The Double Concerto for Violin, Violoncello, and Orchestra is a 2014 composition by the German-American composer André Previn. The work was co-commissioned by the Cincinnati Symphony Orchestra and Linton Music with financial support from Ann and Harry Santen. It was additionally commissioned by the Austin Symphony Orchestra, the Detroit Symphony Orchestra, the Deutsche Kammerphilharmonie Bremen, the Kansas City Symphony, the Pacific Symphony, the Swedish Chamber Orchestra, and the Toronto Symphony Orchestra.
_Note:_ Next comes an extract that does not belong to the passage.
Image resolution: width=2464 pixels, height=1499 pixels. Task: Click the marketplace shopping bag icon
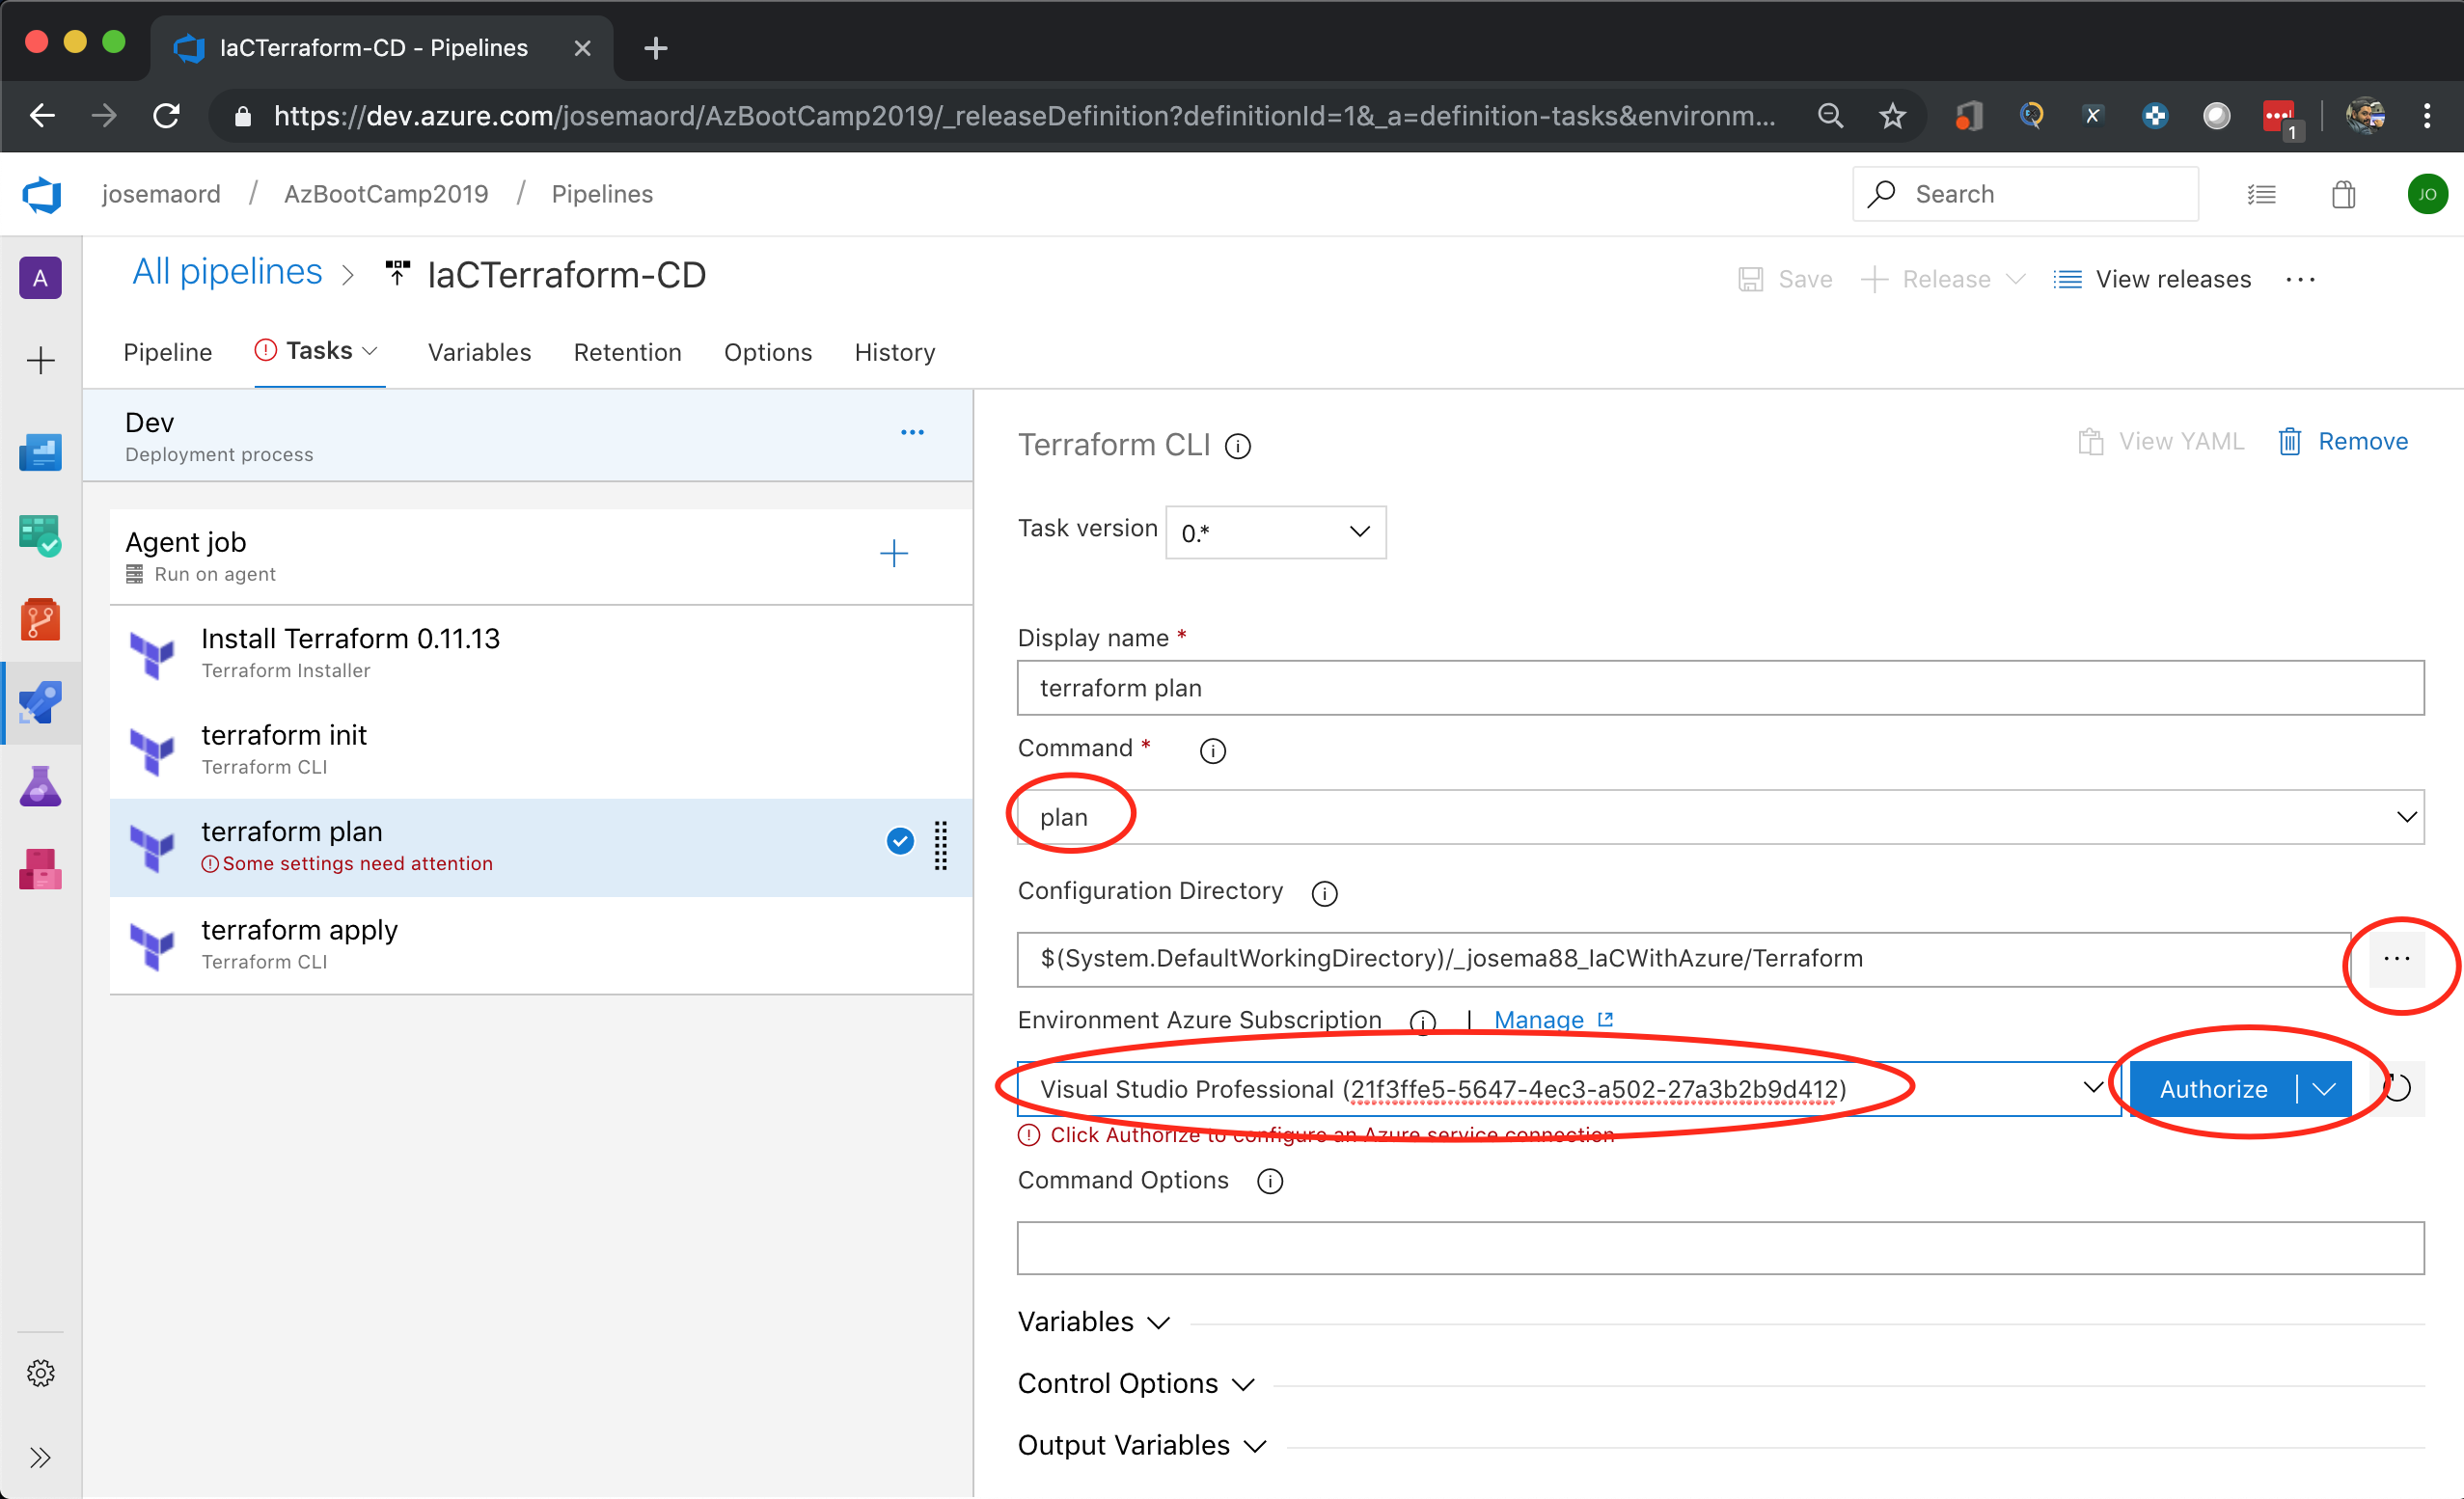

The world premiere was given by the husband/wife duo of the violinist Jaime Laredo and the cellist Sharon Robinson with the Cincinnati Symphony Orchestra under the direction of Louis Langrée in Cincinnati on November 21, 2014. The concerto is dedicated to Jaime Laredo and Sharon Robinson.

==Composition==
The concerto has a duration of roughly 20 minutes and is composed in three numbered movements cast in the standard fast–slow–fast form.

===Instrumentation===
The work is scored for a solo violin and cello and an orchestra consisting of three flutes (3rd doubling piccolo), two oboes, two clarinets, bass clarinet, two bassoons, four horns, three trumpets, three trombones, timpani, percussion, harp, and strings.

==Reception==
The concerto has been praised by musicians and critics alike. Reviewing the world premiere, Janelle Gelfand of The Cincinnati Enquirer opined, "Sophisticated and well-crafted, Previn's new work [...] is a terrific addition to the double concerto repertoire." She added, "The heart of the concerto was the slow movement, where Previn's gift for melody was on display. Here the soloists performed its romantic theme seamlessly, and with beauty of phrasing. The movement included a soaring melody for the strings and evocative writing for horns and winds. The finale was bright, syncopated and witty, and sometimes reminiscent of Bernstein. Laredo and Robinson brought it to a stirring conclusion with deeply expressive dialogue." Libby Hanssen of The Kansas City Star said the work "leapt and crackled with unexpected colors and design" and wrote:
The thematic material of the first movement had a mercurial quality, starting angular then suddenly turning grandiose, with pockets of romanticism and more familiar-sounding resolutions. Frequent, fast tempo meter changes created evident concern for the orchestra, though the soloists’ virtuosity persevered. The second movement ("Slow") had a lovely sepia-toned quality, as though from another era, with a gorgeous simultaneous statement from the soloists. The pastiche effect returned in the final movement with aggressive strikes from brass and percussion, playful cello line and triumphant strings, culminating in a reverberant final chord.

The dedicatees Jaime Laredo and Sharon Robinson also praised the work, particularly the second movement. Laredo referred to it as "gorgeous" and "ravishing," while Robinson said, "It's a real gift, this movement. I think it's just so beautiful."